Le constructeur français a présenté un projet de rationalisation de son ingénierie qui entraînerait la fermeture du centre de R&D de Villiers-Saint-Frédéric (78). Renault souhaite toutefois conserver ses compétences dans le VUL en les regroupant, en grande partie, au Technocentre.
À l’occasion d’un conseil social et économique, Renault a présenté un projet pour rapprocher les ingénieries VUL et VP qui aurait comme principale conséquence la fermeture du centre d’ingénierie de Villiers-Saint-Frédéric (78) d’ici fin 2027.

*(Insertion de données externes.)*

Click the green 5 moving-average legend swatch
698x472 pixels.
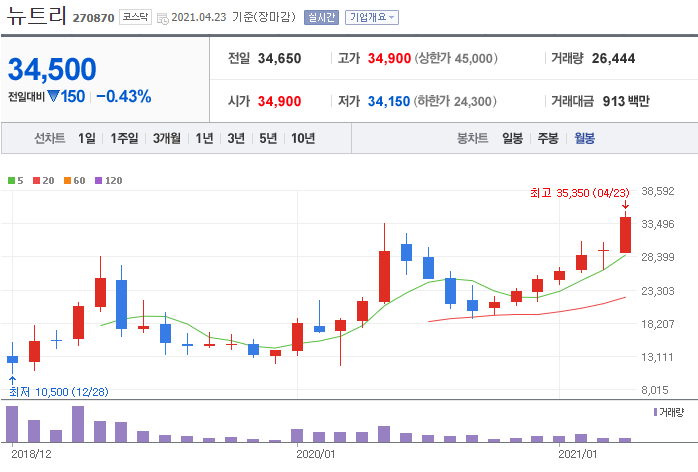point(10,180)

Renault met en avant plusieurs éléments ayant conduit à ce projet. Après une riche période d’activité (Master, Trafic, Goélette, etc.), les programmes VUL vont être moins nombreux dans les années à venir, car les cycle de vie sont aussi plus longs dans le VUL, mais le constructeur affirme “vouloir garder les compétences” en augmentant les synergies avec le VP.

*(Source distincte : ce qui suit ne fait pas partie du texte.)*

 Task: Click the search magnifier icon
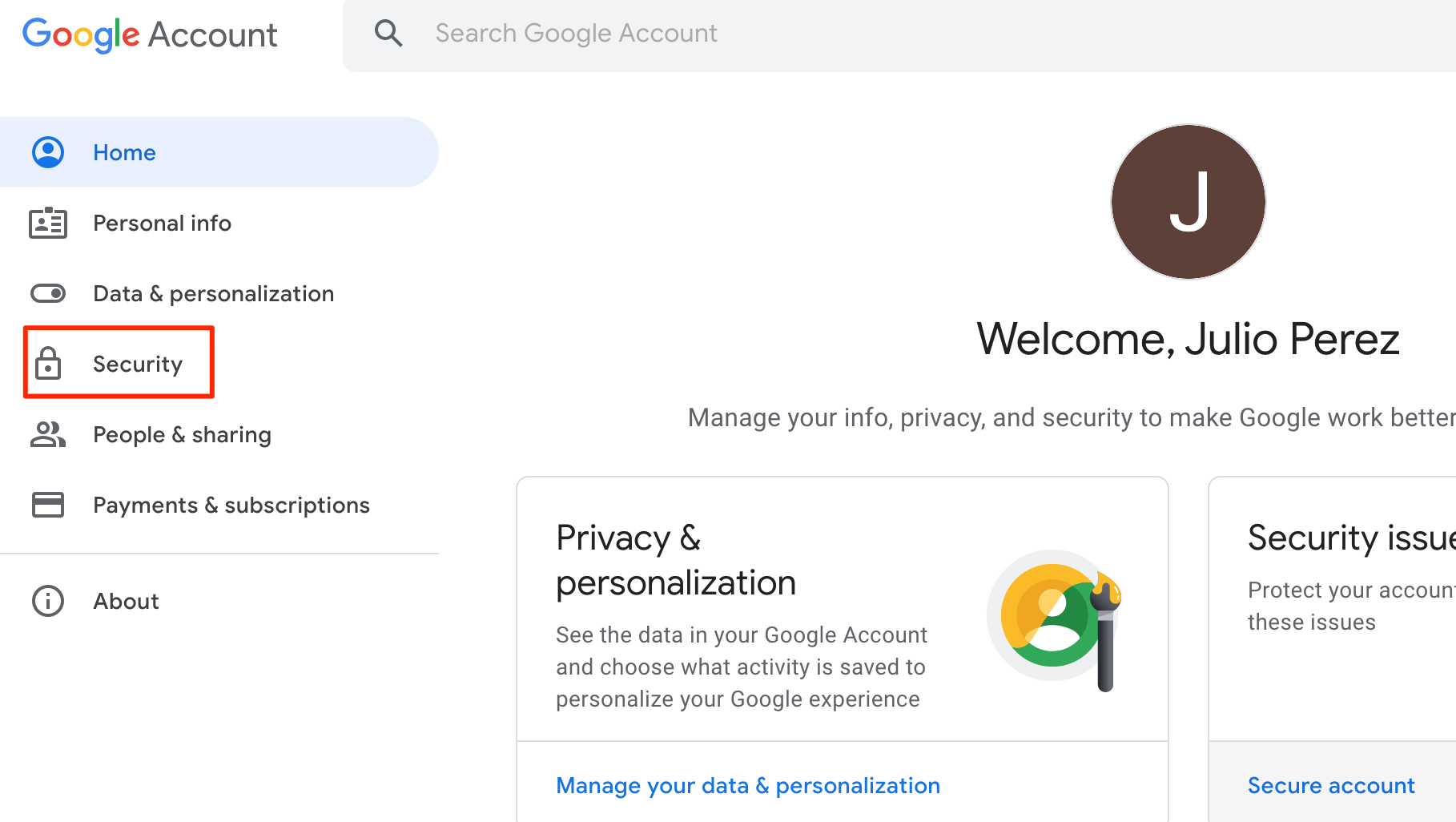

Garder les compétences VUL… mais au Technocentre
Pour cela, le constructeur propose donc à la grande majorité des salariés de rejoindre le Technocentre de Guyancourt (78). Certaines fonctions spécifiques pourraient aussi rejoindre Aubevoye (27), Lardy (91) ou Le Mans (72). Certains transferts pourraient même commencer en octobre 2026, croit savoir le syndicat.
La CGT indique que le Technocentre n’est pas prêt pour accueillir de nouveaux postes alors que Renault affirme le contraire. Le constructeur a réorganisé ses plateaux ingénieries pour y installer les spécialistes du VUL. Le centre de recherche et développement de Villiers-Saint-Frédéric compte 450 salariés Renault et 300 salariés sous-traitants.

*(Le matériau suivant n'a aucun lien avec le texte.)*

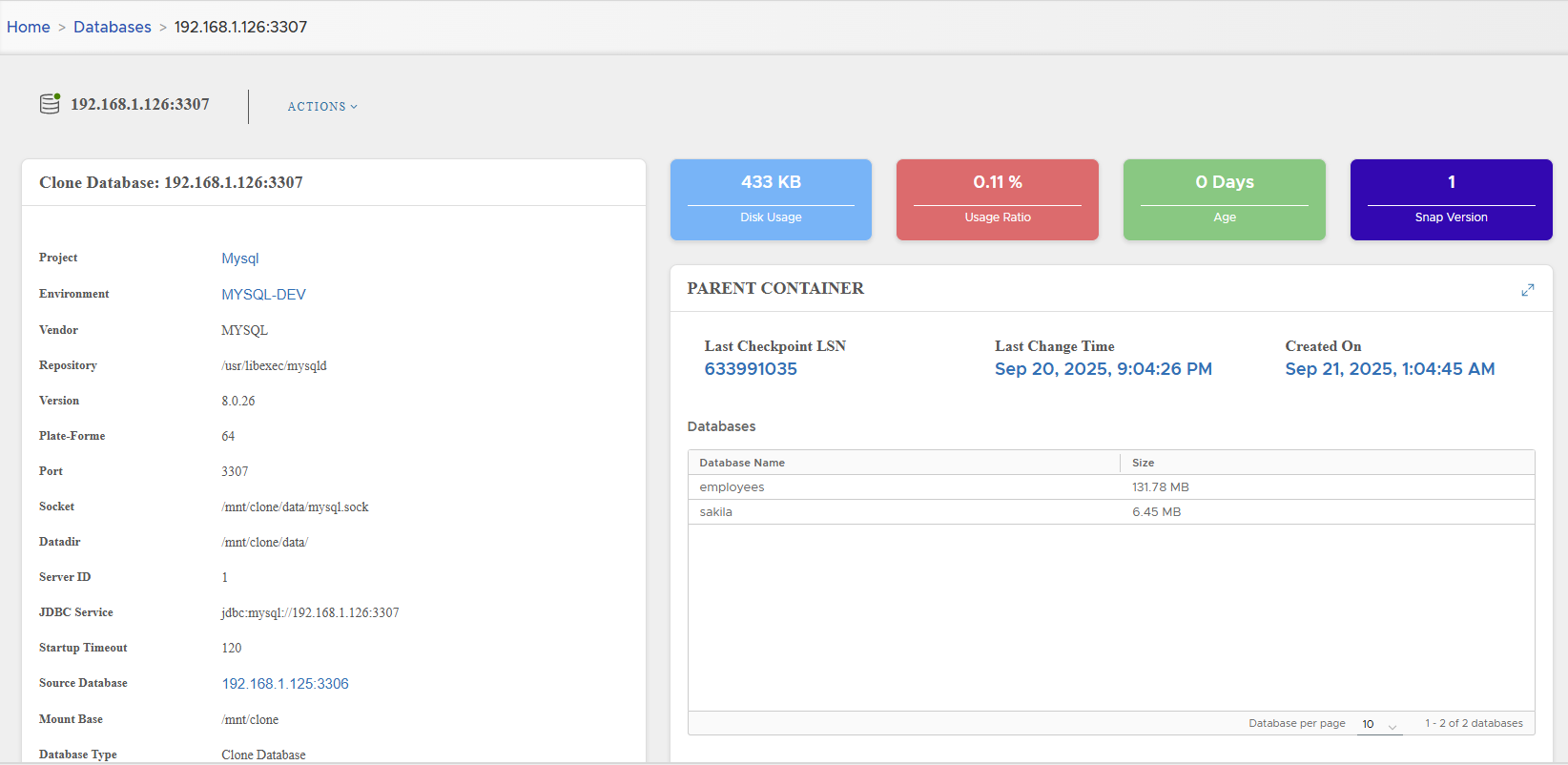Open the MYSQL-DEV environment link

tap(263, 295)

Une consultation le 10 juin 2026
Il y a aussi un volet immobilier dans cette décision car le site de Villiers-Saint-Frédéric aurait besoin dans les années à venir de lourds investissements pour être mis en conformité avec la règlementation éco-énergie.
Renault consultera les organisations syndicales du centre de Villiers-Saint-Frédéric sur ce projet le 10 juin prochain.
Inquiète pour l’ensemble des sites de R&D, la CGT a demandé “un état des lieux de la situation des sites de Lardy, d’Aubevoye et du Technocentre concernant les éléments servant de justification à la fermeture de Villiers-Saint-Frédéric, à savoir la charge de travail d’ici 2030, le taux d’occupation du site, les coûts d’exploitation, le coût de la mise en conformité réglementaire des bâtiments, etc.”